论文标题
多个OCR表检测和提取的集团
A Conglomerate of Multiple OCR Table Detection and Extraction
论文作者
论文摘要
信息表示为表是紧凑而简洁的方法,可简化搜索,索引和存储要求。从可放松文档中提取和克隆表是更容易且广泛使用的,但是在从OCR文档或图像中检测和提取表方面,行业仍面临挑战。本文提出了一种从OCR文档中检测并提取多个表的算法。该算法结合了图像处理技术,文本识别和过程编码的组合来识别同一图像中的不同表,并将文本映射到数据框中的适当单元格中,可以将其存储为逗号分隔的值,数据库,Excel和多个其他可用形式。
Information representation as tables are compact and concise method that eases searching, indexing, and storage requirements.
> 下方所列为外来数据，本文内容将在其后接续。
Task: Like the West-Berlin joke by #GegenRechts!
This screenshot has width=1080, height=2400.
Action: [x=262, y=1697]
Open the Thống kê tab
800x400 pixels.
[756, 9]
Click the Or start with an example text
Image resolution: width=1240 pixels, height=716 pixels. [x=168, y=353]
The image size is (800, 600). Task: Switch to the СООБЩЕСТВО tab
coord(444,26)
Extracting and cloning tables from parsable documents is easier and widely used, however industry still faces challenge in detecting and extracting tables from OCR documents or images. This paper proposes an algorithm that detects and extracts multiple tables from OCR document. The algorithm uses a combination of image processing techniques, text recognition and procedural coding to identify distinct tables in same image and map the text to appropriate corresponding cell in dataframe which can be stored as Comma-separated values, Database, Excel and multiple other usable formats.